If you’re writing a Rails app, you have a suite of default database scripts (rake db:*) that should serve you in almost all cases. Regardless of the framework, a common mistake is to inject additional behaviour to these scripts that introduce dependency on a certain order of code loading, assume that a database already exists or certain records are present. You can do that, but double check if your framework offers a predefined place for your extensions, and make sure that your scripts work on a machine that has just checked out the source code and does not have a database yet created.

Some things should not be in version control. Usually that means results of your scripts. For example, if you’re using Bundler to manage dependencies, put the bundle directory in .gitignore or equivalent.

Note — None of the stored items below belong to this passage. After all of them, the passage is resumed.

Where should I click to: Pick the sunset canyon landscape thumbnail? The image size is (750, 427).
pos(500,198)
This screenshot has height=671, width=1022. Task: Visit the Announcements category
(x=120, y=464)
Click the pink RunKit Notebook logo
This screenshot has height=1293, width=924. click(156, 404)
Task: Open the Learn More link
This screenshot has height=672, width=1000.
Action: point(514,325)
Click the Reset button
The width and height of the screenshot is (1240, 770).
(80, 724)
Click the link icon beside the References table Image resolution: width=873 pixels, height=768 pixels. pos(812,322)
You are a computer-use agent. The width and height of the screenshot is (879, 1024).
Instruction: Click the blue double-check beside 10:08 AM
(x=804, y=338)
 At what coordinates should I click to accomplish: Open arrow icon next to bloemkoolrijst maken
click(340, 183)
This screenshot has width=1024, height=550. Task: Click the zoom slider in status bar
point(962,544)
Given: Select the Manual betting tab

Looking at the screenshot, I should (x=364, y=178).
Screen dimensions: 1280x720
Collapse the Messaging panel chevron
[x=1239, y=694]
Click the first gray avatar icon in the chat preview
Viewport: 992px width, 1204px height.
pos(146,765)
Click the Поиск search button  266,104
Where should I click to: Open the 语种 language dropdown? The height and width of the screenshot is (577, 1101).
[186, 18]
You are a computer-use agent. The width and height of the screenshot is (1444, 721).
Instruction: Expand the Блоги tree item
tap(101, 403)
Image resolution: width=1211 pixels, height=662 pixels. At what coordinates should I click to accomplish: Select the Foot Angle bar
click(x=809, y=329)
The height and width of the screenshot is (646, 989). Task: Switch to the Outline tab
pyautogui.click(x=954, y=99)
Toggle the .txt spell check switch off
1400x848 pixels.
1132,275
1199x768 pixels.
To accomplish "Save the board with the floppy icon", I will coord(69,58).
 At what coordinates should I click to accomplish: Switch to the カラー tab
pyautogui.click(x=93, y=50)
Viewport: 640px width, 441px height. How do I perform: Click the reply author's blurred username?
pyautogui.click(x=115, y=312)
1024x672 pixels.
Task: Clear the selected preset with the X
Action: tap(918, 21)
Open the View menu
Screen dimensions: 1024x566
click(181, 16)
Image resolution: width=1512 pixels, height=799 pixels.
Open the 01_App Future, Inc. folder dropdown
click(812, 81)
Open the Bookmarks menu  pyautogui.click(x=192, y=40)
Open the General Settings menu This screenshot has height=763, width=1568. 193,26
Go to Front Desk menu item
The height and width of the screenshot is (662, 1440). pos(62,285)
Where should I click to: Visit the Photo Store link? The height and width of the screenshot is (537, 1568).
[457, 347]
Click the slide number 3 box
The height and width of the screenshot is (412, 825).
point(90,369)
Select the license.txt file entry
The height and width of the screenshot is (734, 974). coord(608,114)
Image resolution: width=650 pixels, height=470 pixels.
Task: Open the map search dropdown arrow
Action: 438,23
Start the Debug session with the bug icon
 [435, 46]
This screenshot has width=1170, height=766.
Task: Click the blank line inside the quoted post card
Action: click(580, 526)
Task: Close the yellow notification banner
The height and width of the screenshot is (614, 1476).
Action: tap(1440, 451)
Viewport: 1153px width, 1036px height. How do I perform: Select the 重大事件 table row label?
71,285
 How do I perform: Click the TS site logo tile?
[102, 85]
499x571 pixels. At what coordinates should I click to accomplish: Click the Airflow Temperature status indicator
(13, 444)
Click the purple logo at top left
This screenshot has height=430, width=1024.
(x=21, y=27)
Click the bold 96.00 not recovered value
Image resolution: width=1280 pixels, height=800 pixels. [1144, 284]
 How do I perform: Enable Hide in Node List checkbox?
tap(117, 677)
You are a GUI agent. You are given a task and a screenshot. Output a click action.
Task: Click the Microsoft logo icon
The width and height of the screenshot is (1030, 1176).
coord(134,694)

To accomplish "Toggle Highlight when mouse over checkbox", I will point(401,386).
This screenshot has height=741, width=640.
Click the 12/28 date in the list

Your project may depend on some native extension which will not run if another environment, for example, has a different version of the native library.

Automated Build

The Ruby community understands this - most of us run our rake spec or similar test suites from the command line. However, some non-obvious pitfalls still exist and end up as a case of “it works on my machine but fails in CI”. Just like you need to manage and automate configuration of your application, you need to do so for your tests too. That means not having a suite that depends on undocumented or non-scripted OS settings, external services or unstable tools (most problems arise with browser automation).

A robust test suite does not contain tests with a random outcome or side-effects that affect other tests (eg a change of timezone). A test suite that finishes quickly encourages frequent commits and granular changes that keep the development team in control of what they do.

Of course, it is assumed that your test suite covers the functionality of the application to a degree that, when the build is green, gives everyone sufficient confidence that everything is working and that code can be deployed to production.

Agreement of the team

Continuous integration is a practice, not a tool.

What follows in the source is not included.